Indeed according to a piece about the mortality watch on National Public Radio’s website a heightened awareness of one’s mortality has been found to have widely divergent psychological effects:
A 2009 study showed that thinking about death makes you savor life more. And a 2011 study has shown that thinking about death makes you more generous more likely to donate your blood.
But that’s not the whole story. A whole dark underbelly of research suggests that thinking about our own mortality can bring out the worst in us. The work of Jeff Greenberg Sheldon Solomon and Tom Pyszczynski — grandfathers of an idea in social psychology called terror management theory — has shown that thinking about death makes us well pretty xenophobic. When confronted with our mortality we cling to those like us and disparage those who are different.
The writer concludes by asking “why do you get both positive and negative effects? Well that’s an open question in science right now.” It’s interesting to consider whether Rav Elya’s words might help shed light on those differing research results which perhaps reflect differences in the approach to life of the respondents in the various studies.
One thing that emerges from all this is that spiritual inspiration is a delicate thing. What we might tend to view as a natural source of uplift such as a keen awareness of life’s brevity won’t necessarily have the expected effect and might even be counterproductive.
A similar lesson is to be found in Chazal’s teaching that one who witnesses the degradation of the sotah in the Beis Hamikdash is advised to take the vow of a nazir. This seems so counterintuitive: One would think the person least likely to need additional spiritual safeguards against excessive drinking and the frivolity and promiscuity to which it can lead is someone who has just seen firsthand in the horrible spectacle that is this woman’s disintegration and death how involvement in sin ends. Yet he of all people is urged to swear off wine?
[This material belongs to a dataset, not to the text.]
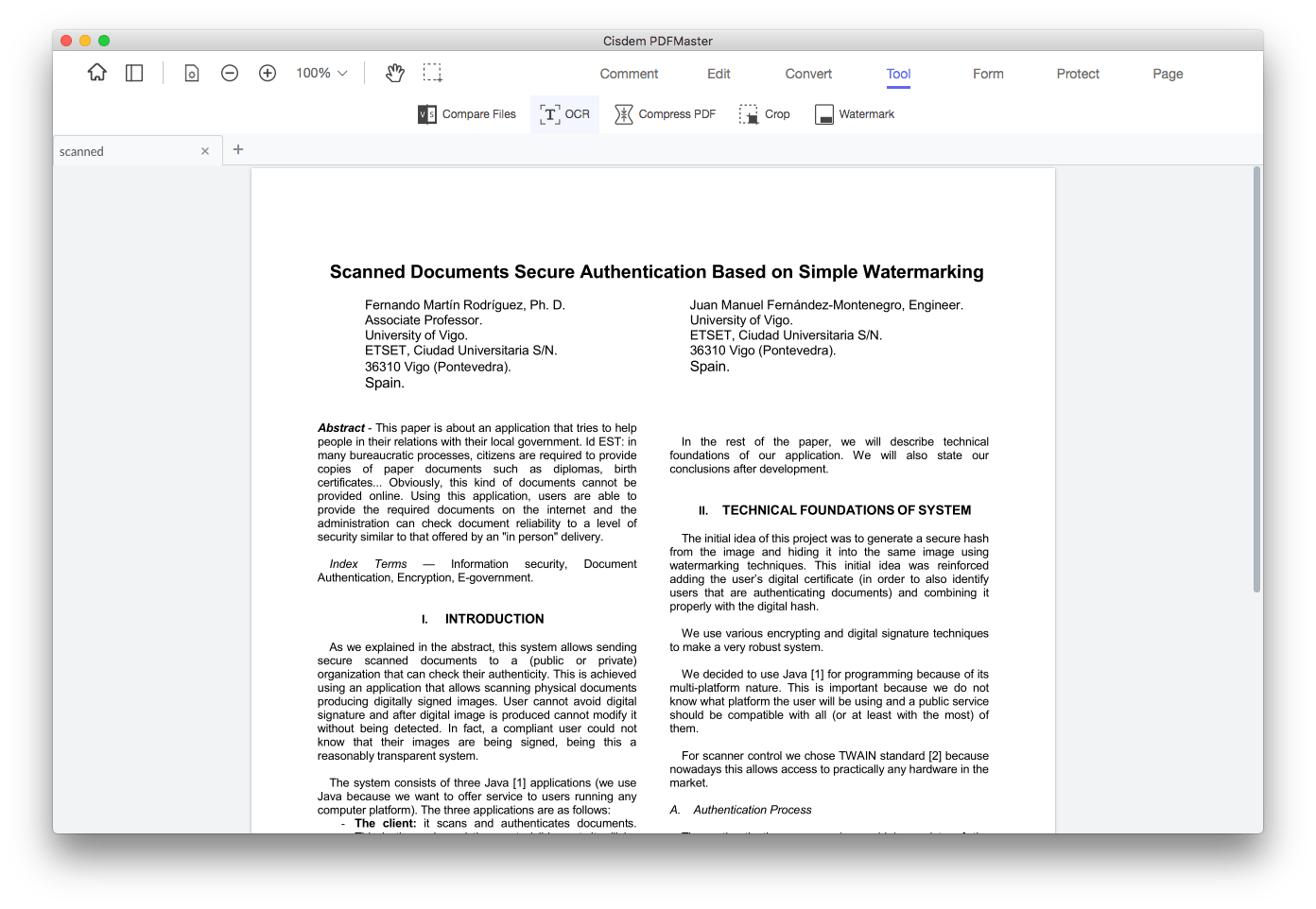Select the OCR tool

click(563, 113)

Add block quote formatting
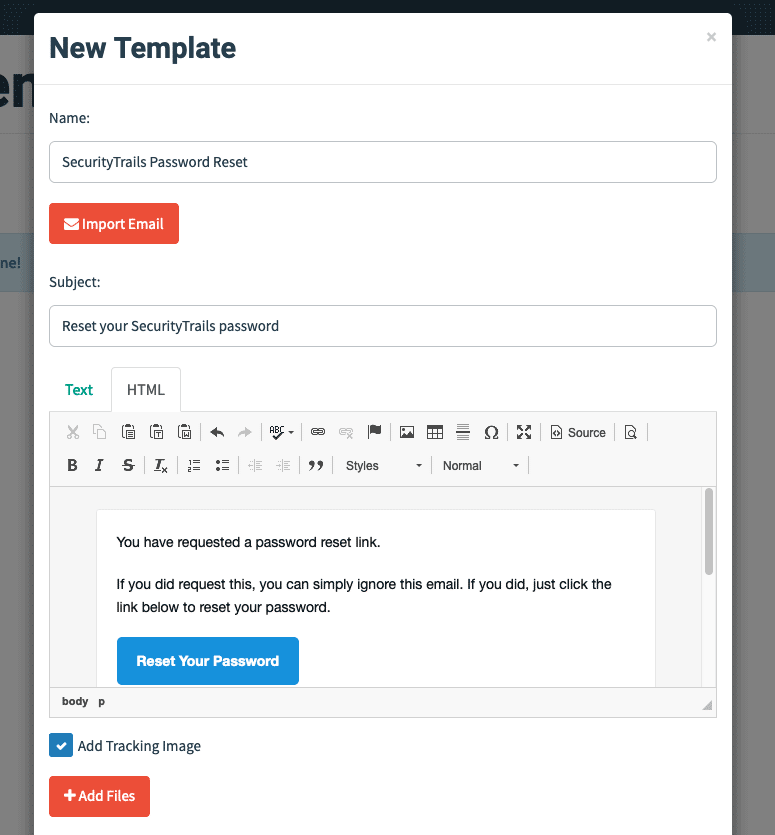[316, 465]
But apparently there is alongside the natural recoil that such a scene engenders also a potential fascination even if only in the recesses of the subconscious with this strangely defiant sotah and her apparent death wish (for she can readily avert her fate with a simple admission of guilt). True a radically self-destructive lifestyle such as hers can be a great inspiration for spiritual betterment; and yet at the same time it can exert a perverse attraction to that very lifestyle for which this rebellious sinner seems to have been willing to forfeit life itself to die so to speak al chillul Hashem.
Inspiration is a delicate thing to be employed with caution and forethought. And it takes our Chazal with their piercing wisdom to reveal that to us to teach us what makes us tick.